Beitrag von closs » Mi 26. Nov 2014, 17:23

ThomasM hat geschrieben:Alles was man kann ist, Eigenschaften der Natur aufzuzeigen, in denen man die Freiheit hat, sie als den Punkt zu interpretieren, in denen man Gott sehen kann ohne den bekannten naturwissenschaftlichen Zusammenhängen zu widersprechen.
Das ist die entscheidende Aussage, nach der ich seit Jahren suche - schön, sie von einem Naturwissenschaftler zu hören. :thumbup:

ThomasM hat geschrieben:Meinst du das in dem Sinn "Gibt es den Baum, wenn ihn keiner sieht"Oder meinst du das im Sinn "Es gibt da ein @23$6$9/h das ist so, dass man es sich weder vorstellen kann, noch gleicht es irgend etwas, noch taucht es irgendwann auf noch kann man überhaupt darüber nachdenken.
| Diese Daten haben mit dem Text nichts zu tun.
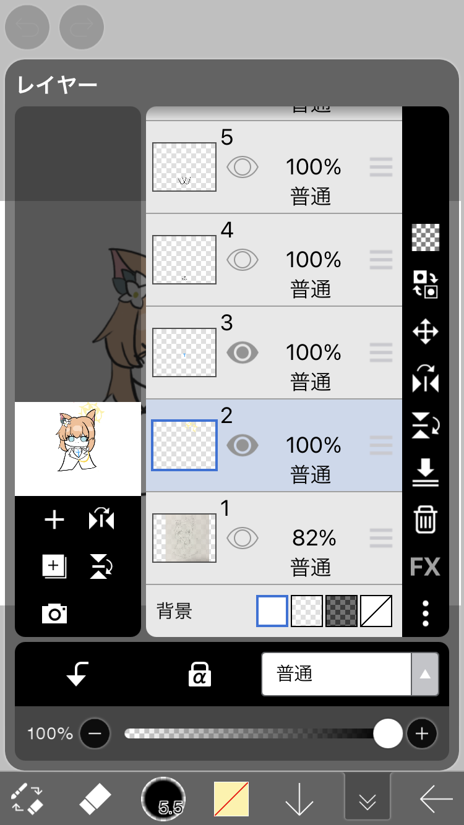Hide layer 3 using eye icon
Viewport: 464px width, 825px height.
tap(243, 353)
Aber es gibt es"
Eher Variante 2 - die ich allerdings anders formulieren würden:

"Die Tatsache, dass man etwas nicht oder nicht ausreichend wahrnehmen kann, ist keine Aussage über "Realität" oder "Nicht-Realität" dessen, was man nicht oder nicht ausreichend wahrnehmen kann".